SELECTED EXTRACT START

MPs embarked on a marathon evidence session over the collapse of BHS this morning - and it featured death threats, yachts, and countless other incredible revelations.
In case you had other things to do during the four-and-a-half hour hearing, we've put together a list of the best moments from an extraordinary select committee session.
|BHS: What you need to know|
1. The death threat
The retailer's former chief executive Darren Topp told the committee that ex-owner Dominic Chappell moved £1.5m out of BHS and into a company called BHS Sweden.
When Topp made enquiries about why this sum was moved, he said Chappell threatened him, saying: "If you kick off about this, I'm going to come down there and kill you."
Topp said he "knew [Chappell] had a gun", and told Chappell not to threaten him again.
2. The (alleged) lies
Michael Hitchcock, ex-financial adviser to BHS, said Chappell was a "Premier League liar and a Sunday league retailer, at best".

SELECTED EXTRACT END
EXERCISE DATA START

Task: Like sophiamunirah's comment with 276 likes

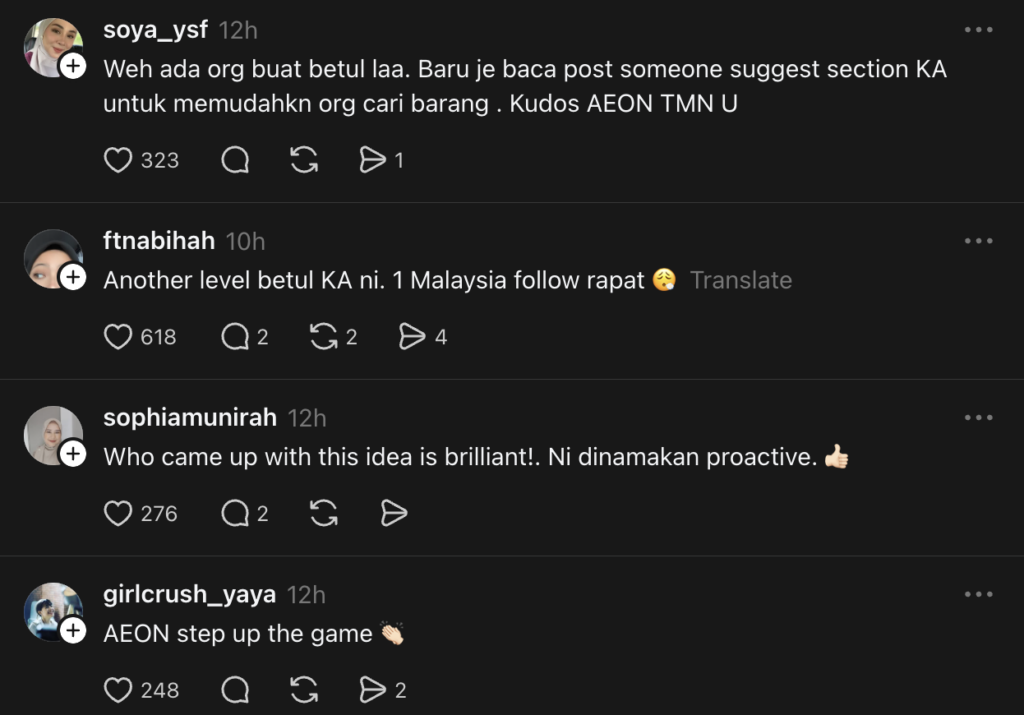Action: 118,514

EXERCISE DATA END
EXERCISE DATA START

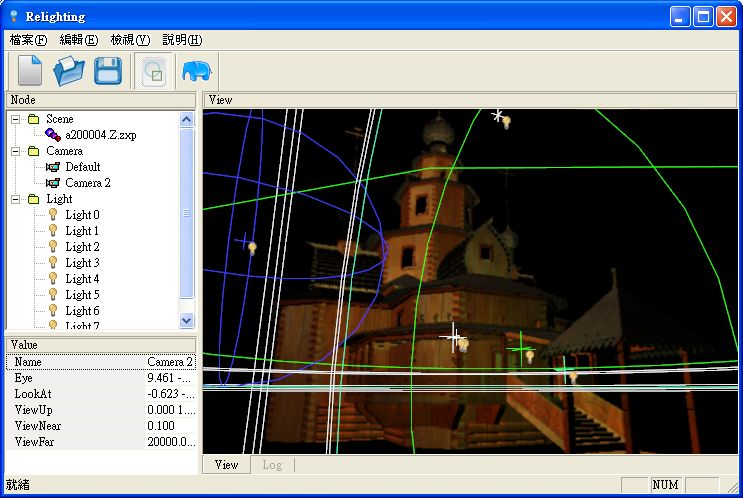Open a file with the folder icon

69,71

EXERCISE DATA END

PROBLEM 1 -> In the article on the BHS hearing, transcribe the passage starting at "MPs embarked on" and ending at "select committee session.".
PROBLEM 2 -> Using the article on the BHS hearing, decide whether each statement agrees with it, answering yes or no and quoting the words that settle it: (a) Topp said Chappell moved £1.5m into a company called BHS Sweden; (b) the hearing lasted three hours; (c) Michael Hitchcock was the retailer's former chief executive.

YOUR RESPONSE 1 ->
MPs embarked on a marathon evidence session over the collapse of BHS this morning - and it featured death threats, yachts, and countless other incredible revelations.
In case you had other things to do during the four-and-a-half hour hearing, we've put together a list of the best moments from an extraordinary select committee session.

YOUR RESPONSE 2 ->
(a) Yes: "ex-owner Dominic Chappell moved £1.5m out of BHS and into a company called BHS Sweden"
(b) No: "the four-and-a-half hour hearing"
(c) No: "Michael Hitchcock, ex-financial adviser to BHS"